DevOps for Embedded - robbya
https://www.stupid-projects.com/devops-for-embedded-part-1/
======
nineteen999
Three particular comments stood out to me:

> It’s not necessary to automate the 100% of your infrastructure

This is true IMHO, although it's a good goal to strive for, even if you fall
short. I will add that if you get to 95 or 99%, the remainder should be well
documented and that documentation shared within your team. There's nothing
more frustrating than finding that the automation _almost_ works, but there's
those one or two manual steps that require that one guy who is on leave this
week. Even more so if those steps could have been easily automated.
Rediscovering this stuff is usually wasted effort.

> Some would argue that also the coffee machine should be also included in the
> automation process

Unfortunately, even in companies worth $1bn+, I've seen the devops guys
working on the coffee pot because it's more interesting than automating that
last 5% of stuff that only they know about.

> You need only to find the simplest solution for your problem.

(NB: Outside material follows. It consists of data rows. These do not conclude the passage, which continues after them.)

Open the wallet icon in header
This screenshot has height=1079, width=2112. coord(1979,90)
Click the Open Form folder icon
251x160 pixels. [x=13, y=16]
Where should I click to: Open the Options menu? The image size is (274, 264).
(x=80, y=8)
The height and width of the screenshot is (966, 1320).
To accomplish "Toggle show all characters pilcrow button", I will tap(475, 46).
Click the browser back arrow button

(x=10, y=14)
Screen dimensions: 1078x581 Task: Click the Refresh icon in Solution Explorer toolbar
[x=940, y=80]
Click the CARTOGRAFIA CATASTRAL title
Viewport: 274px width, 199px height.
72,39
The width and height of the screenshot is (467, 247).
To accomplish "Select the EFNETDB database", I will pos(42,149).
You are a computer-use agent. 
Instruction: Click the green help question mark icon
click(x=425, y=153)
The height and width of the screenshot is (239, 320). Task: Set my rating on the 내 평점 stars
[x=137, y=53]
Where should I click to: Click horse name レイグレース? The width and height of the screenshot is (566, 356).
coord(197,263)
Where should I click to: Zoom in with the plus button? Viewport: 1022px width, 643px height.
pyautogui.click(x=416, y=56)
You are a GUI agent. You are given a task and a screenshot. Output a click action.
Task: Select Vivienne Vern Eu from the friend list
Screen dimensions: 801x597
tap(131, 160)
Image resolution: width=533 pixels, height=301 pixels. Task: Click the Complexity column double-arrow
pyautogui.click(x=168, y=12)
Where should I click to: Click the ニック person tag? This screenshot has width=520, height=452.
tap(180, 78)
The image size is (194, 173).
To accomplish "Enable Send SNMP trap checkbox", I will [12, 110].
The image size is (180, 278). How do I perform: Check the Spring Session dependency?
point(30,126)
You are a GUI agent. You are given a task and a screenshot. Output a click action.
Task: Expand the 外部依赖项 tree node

This is another thing I've seen devops teams fall foul of - using a much more
complicated solution than is necessary, introducing extra tools with extra
dependencies when a line of bash, python or perl somewhere would have done the
trick. They could/should have invested the time they would have spent on the
complicated solution finishing off that last 5% of automation that is missing
from the source control repository and/or documentation.